Лиза между тем повторяла Титову:
— Уж не знаю, как вас и благодарить, ведь такое дело сделали. Никто бы не узнал… Никто…
Она все повторяла это слово — никто, и Коле представлялась длинная вереница людей, причастных к поискам Гриши.
— Да что вы, гражданка! Такая наша служба! — уже давая газ, бросил Титов. Он сделал круг и чертом вылетел с площади. — Мне в четыре заступать на дежурство! — объяснил он, и Коля понял, какое значение имело это его утешающее «уложимся».
Коля и Настя подъехали к своей даче всего за несколько минут до прихода машины из Южного.

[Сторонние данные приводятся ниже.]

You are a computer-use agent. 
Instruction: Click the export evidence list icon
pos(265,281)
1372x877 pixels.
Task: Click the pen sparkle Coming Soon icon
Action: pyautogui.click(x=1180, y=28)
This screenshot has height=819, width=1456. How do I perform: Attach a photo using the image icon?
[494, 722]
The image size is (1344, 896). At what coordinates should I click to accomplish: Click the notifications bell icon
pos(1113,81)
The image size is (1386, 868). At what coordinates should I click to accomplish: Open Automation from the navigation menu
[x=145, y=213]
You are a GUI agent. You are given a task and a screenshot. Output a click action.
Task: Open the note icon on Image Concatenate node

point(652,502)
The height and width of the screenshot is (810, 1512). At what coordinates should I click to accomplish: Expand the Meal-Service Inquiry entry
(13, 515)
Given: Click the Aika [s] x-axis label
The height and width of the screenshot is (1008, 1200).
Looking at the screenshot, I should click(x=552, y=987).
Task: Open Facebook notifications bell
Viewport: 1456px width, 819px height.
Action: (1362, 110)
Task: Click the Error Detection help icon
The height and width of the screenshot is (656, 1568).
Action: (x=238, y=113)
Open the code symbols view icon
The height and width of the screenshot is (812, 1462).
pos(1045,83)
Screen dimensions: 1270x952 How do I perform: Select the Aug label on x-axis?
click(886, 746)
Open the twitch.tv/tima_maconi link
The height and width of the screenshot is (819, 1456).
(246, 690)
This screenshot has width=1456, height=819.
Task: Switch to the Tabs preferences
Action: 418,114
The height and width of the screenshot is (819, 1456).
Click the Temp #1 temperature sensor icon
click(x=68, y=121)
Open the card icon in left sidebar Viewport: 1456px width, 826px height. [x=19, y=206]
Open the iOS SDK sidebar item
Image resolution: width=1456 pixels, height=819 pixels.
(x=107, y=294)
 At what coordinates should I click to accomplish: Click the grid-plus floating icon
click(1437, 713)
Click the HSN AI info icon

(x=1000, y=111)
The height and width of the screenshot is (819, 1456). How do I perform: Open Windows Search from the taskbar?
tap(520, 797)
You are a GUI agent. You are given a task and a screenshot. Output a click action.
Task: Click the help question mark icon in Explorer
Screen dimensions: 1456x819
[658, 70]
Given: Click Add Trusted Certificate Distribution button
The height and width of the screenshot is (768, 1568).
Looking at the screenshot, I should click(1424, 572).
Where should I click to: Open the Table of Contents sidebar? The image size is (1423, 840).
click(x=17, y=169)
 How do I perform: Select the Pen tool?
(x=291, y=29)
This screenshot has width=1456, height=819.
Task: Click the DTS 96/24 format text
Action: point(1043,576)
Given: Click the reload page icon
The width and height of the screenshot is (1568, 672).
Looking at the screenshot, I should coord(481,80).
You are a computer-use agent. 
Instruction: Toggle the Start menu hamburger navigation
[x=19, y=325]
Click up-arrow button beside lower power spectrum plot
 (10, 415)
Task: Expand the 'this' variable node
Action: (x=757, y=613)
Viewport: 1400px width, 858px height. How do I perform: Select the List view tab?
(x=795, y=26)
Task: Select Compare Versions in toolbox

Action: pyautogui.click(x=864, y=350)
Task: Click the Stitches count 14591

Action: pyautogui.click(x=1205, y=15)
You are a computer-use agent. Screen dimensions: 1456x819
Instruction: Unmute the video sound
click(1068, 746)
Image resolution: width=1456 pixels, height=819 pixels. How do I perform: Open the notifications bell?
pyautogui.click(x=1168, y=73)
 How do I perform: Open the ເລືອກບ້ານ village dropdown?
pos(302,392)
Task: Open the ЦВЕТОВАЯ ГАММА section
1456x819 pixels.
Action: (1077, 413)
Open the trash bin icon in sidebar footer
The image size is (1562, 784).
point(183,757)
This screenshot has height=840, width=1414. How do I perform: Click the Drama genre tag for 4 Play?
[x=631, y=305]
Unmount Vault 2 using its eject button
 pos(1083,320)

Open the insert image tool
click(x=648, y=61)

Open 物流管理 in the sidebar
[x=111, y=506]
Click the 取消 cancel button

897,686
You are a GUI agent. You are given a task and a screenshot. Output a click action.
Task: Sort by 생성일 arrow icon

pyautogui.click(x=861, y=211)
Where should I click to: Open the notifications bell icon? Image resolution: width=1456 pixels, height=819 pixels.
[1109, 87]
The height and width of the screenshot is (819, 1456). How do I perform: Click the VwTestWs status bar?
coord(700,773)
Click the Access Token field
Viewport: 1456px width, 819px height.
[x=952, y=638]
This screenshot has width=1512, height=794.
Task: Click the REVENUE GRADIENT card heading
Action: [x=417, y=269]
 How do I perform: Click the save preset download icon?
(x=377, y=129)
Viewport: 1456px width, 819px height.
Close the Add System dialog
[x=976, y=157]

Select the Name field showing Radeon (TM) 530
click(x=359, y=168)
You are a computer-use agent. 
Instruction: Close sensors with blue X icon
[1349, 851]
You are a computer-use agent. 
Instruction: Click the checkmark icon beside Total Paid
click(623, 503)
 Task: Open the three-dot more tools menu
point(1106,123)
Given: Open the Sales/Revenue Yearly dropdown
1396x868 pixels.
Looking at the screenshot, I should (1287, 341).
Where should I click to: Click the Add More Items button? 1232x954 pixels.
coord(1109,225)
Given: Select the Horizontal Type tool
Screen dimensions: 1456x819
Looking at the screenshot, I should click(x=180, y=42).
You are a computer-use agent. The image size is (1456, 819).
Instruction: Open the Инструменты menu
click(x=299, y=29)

Ничего не подозревая об их приключениях, шофер Петя закричал:
— Да вы уже совсем готовы? Вот молодцы! А ваша мама сказала, что вы копухи!
Гроза прошла стороной. Где-то далеко на западе сверкали молнии, оттуда шли черные тучи, постепенно растворяясь в голубизне неба, словно кто-то там вверху закрашивал светлым серые блики, ползущие с запада. Еще стоял день, но в воздухе уже чувствовалась близость вечера. С реки потянуло сыростью.
Коля увидел связанные верхушки удилищ, медленно двигающиеся над оградой: это шел на вечернюю зорьку Титов-рыбак. Коля побежал к калитке.
— Пошли? — предложил Титов.
— Сейчас, удочки захвачу.
Они идут к реке, говоря о том о сем. О том, что жаль, нет дождика: в дождик лучше ловится. О том, что свежий мотыль на исходе. О том, что сосед поймал — вот диво! — леща на блесну. Есть вот лещи-хищники!
Коля смотрит на крупно вырезанный профиль своего спутника и видит Титова в том, другом его облике, настороженного, меряющего глазами Неширокие брусья высоко над мелкой рекой… И слышит тот молчаливый их разговор. Но он ничего обо всем этом не говорит. Ничего не вспоминает. И вообще ничего особенного они не говорят. Но Коле кажется, что это у них и есть настоящий мужской разговор.